* **Dataset content**:

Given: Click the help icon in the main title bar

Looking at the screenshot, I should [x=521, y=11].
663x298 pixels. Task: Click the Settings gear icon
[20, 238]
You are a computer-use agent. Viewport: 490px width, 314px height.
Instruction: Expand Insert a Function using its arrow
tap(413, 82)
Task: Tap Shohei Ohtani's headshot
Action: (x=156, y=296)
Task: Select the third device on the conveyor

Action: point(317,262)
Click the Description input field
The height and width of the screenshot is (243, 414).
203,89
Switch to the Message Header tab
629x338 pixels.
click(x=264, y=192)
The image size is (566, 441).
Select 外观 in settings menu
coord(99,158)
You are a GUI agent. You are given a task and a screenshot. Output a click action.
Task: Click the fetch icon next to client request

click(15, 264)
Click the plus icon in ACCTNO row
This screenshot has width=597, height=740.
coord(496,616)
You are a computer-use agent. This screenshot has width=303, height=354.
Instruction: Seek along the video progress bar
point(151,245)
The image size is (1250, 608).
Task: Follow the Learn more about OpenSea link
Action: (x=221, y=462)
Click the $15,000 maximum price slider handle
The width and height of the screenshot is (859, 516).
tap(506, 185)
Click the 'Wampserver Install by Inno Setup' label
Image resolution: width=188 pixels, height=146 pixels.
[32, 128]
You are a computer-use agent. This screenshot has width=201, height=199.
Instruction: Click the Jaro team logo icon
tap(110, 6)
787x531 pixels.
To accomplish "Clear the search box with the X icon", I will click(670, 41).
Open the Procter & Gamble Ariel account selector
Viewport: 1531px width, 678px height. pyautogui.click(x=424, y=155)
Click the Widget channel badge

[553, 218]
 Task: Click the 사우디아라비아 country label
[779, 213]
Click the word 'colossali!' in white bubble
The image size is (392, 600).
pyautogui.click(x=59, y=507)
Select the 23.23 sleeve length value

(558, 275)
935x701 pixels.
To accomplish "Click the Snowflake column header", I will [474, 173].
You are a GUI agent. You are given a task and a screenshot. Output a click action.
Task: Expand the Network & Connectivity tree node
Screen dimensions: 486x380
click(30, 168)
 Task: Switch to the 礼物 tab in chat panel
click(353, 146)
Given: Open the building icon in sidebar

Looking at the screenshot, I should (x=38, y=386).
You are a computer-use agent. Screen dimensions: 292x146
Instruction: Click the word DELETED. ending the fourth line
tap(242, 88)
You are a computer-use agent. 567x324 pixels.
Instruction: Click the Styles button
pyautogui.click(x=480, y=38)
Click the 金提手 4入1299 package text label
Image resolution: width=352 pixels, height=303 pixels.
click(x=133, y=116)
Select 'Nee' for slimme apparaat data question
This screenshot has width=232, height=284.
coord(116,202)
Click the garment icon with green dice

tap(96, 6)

* **The problem**:
Copy out the records once more. Match them exactly.

* **Output for this exercise**:
Given: Click the help icon in the main title bar

Looking at the screenshot, I should [x=521, y=11].
663x298 pixels. Task: Click the Settings gear icon
[20, 238]
You are a computer-use agent. Viewport: 490px width, 314px height.
Instruction: Expand Insert a Function using its arrow
tap(413, 82)
Task: Tap Shohei Ohtani's headshot
Action: (x=156, y=296)
Task: Select the third device on the conveyor

Action: point(317,262)
Click the Description input field
The height and width of the screenshot is (243, 414).
203,89
Switch to the Message Header tab
629x338 pixels.
click(x=264, y=192)
The image size is (566, 441).
Select 外观 in settings menu
coord(99,158)
You are a GUI agent. You are given a task and a screenshot. Output a click action.
Task: Click the fetch icon next to client request

click(15, 264)
Click the plus icon in ACCTNO row
This screenshot has width=597, height=740.
coord(496,616)
You are a computer-use agent. This screenshot has width=303, height=354.
Instruction: Seek along the video progress bar
point(151,245)
The image size is (1250, 608).
Task: Follow the Learn more about OpenSea link
Action: (x=221, y=462)
Click the $15,000 maximum price slider handle
The width and height of the screenshot is (859, 516).
tap(506, 185)
Click the 'Wampserver Install by Inno Setup' label
Image resolution: width=188 pixels, height=146 pixels.
[32, 128]
You are a computer-use agent. This screenshot has width=201, height=199.
Instruction: Click the Jaro team logo icon
tap(110, 6)
787x531 pixels.
To accomplish "Clear the search box with the X icon", I will click(670, 41).
Open the Procter & Gamble Ariel account selector
Viewport: 1531px width, 678px height. pyautogui.click(x=424, y=155)
Click the Widget channel badge

[553, 218]
 Task: Click the 사우디아라비아 country label
[779, 213]
Click the word 'colossali!' in white bubble
The image size is (392, 600).
pyautogui.click(x=59, y=507)
Select the 23.23 sleeve length value

(558, 275)
935x701 pixels.
To accomplish "Click the Snowflake column header", I will [474, 173].
You are a GUI agent. You are given a task and a screenshot. Output a click action.
Task: Expand the Network & Connectivity tree node
Screen dimensions: 486x380
click(30, 168)
 Task: Switch to the 礼物 tab in chat panel
click(353, 146)
Given: Open the building icon in sidebar

Looking at the screenshot, I should (x=38, y=386).
You are a computer-use agent. Screen dimensions: 292x146
Instruction: Click the word DELETED. ending the fourth line
tap(242, 88)
You are a computer-use agent. 567x324 pixels.
Instruction: Click the Styles button
pyautogui.click(x=480, y=38)
Click the 金提手 4入1299 package text label
Image resolution: width=352 pixels, height=303 pixels.
click(x=133, y=116)
Select 'Nee' for slimme apparaat data question
This screenshot has width=232, height=284.
coord(116,202)
Click the garment icon with green dice

tap(96, 6)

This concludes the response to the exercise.